Case Note: Lawyers Mut. Liability Ins. Co. v. Mako, April 1, 2014 (13-691)

The defendant law firm in this case was the victim of an internet scam when they were engaged to assist in the recovery of, to receive and to disburse the proceeds from a Workers Compensation "settlement". Essentially, within a short time of entering into a retainer agreement with an unknown client, they received two different cashiers' checks, each for $175,000, and instead of waiting the requisite 10-day settlement period after they deposited each check into their trust account, they immediately disbursed their 20% contingency fee and successfully wired the balance of the funds of one of the deposits to the client's account in Japan. Since the checks were fraudulent, the depository bank returned them to the law firm unpaid.

They made a claim for the loss against their errors and omissions carrier which filed the declaratory action giving rise to the appeal. The trial court granted summary judgment to the carrier and the defendants appealed.

The defendants argued that the term 'irrevocably credited' in the policy of insurance was ambiguous, but the Court of Appeals citing relevant provisions of Chapter 25 of the North Carolina General Statutes declared that "a cashier's check is treated the same as a traditional check.
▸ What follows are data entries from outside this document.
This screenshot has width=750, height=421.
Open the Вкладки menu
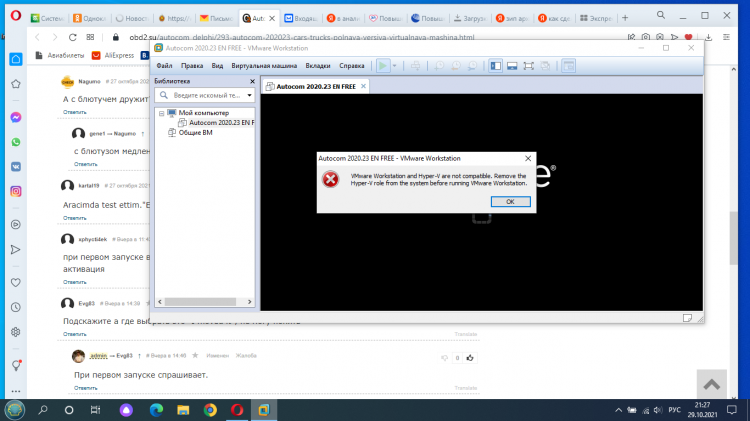317,65
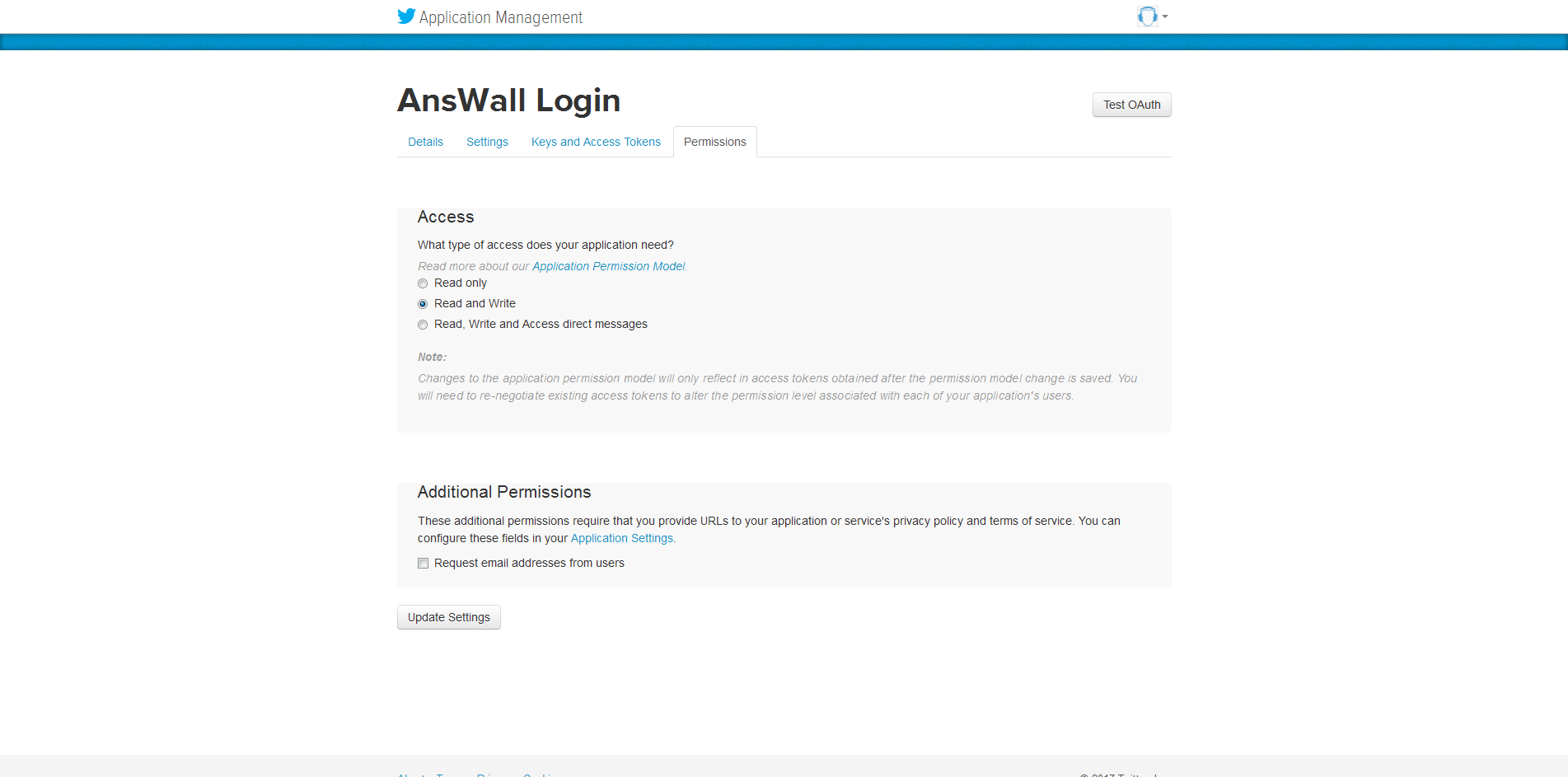Open the user avatar account menu
The image size is (1568, 777).
coord(1147,16)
A traditional check cannot be deemed fully credited until its provisional settlement period has elapsed without action by the bank to reject the check; the same is true for a cashier's check. Therefore, the provisional settlement period that accompanies traditional checks must also apply to cashier's checks."

This is a cautionary tale in two respects. First, there has been a surge in sophisticated email scams directed at solo attorneys and at large and small firms being reported by lawyers from around the US. These scams typically involve foreign individuals or corporations contacting attorneys by way of email or, increasingly, by telephone for the purposes of collecting a debt owed by an American corporation. The attorney is asked by the client to deduct agreed legal fees and to disburse the balance by a wire transfer to a foreign bank. They will accommodate a request for a retainer agreement making it seem even more plausible. Although the email and the cashier's check look authentic, the check is a counterfeit and the attorney can rarely recover any transferred funds.
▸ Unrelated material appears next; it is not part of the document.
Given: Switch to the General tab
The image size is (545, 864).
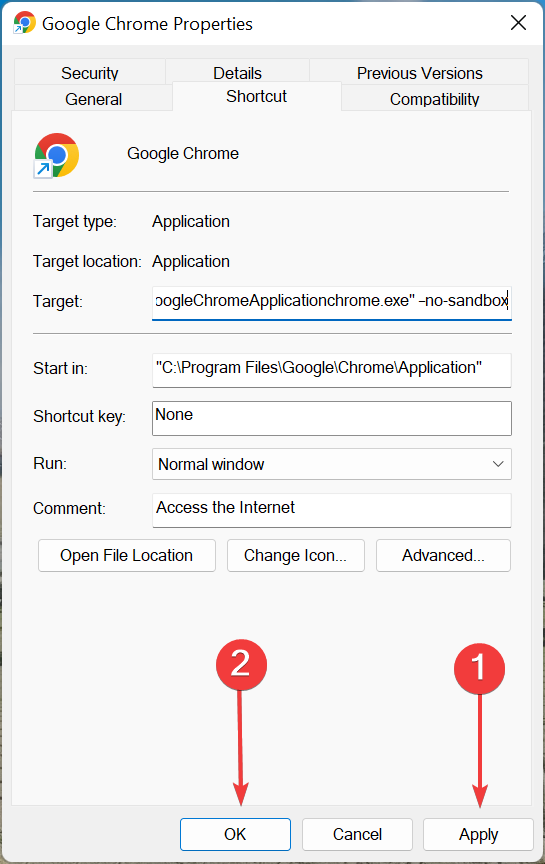Looking at the screenshot, I should (x=94, y=99).
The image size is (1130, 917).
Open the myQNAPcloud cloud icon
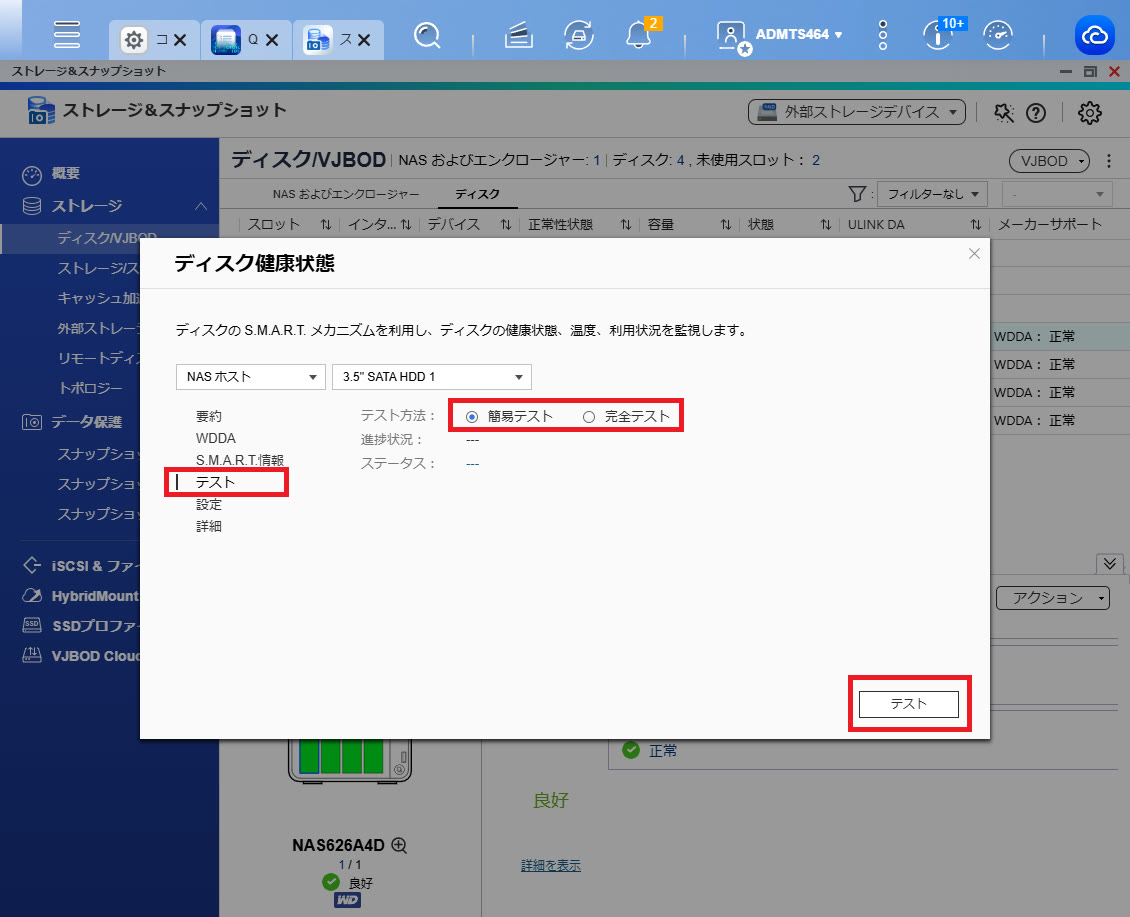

The scam has several variations-including a request to seek collection on an unpaid property settlement from and ex-spouse pursuant to a divorce decree-but in all cases, the attorney is being used to run funds through their client escrow account. For the scheme to be successful, the scammer is relying on the attorney to transfer the funds owed to the foreign client before verifying that the deposited funds have been collected by the bank and have become available to cover the transferred amount.

Although the scam seems relatively simple, that fact adds to its plausibility and the damage caused to attorneys falling prey to the scheme from all over North America has been staggering, running to the millions of dollars nationwide. For every attorney falling victim to a counterfeit check fraud, there are countless others receiving these solicitations and who have either declined the offers, or have determined the true nature of the activity after receiving notice from their trust account bank that the deposited check is a forgery. In a slight variation of the scheme, the victim law firm receives an e-mail from what appears to be an attorney located in another state, who is requesting debt collection assistance for a client from a company located in the victim firm's state. Often, the name of the referring attorney and the debtor company used are legitimate entities being used as part of the scam. The volume of these attempts has increased so much that the Federal Bureau of Investigation is warning about them in generic fashion on their consumer protection webpage.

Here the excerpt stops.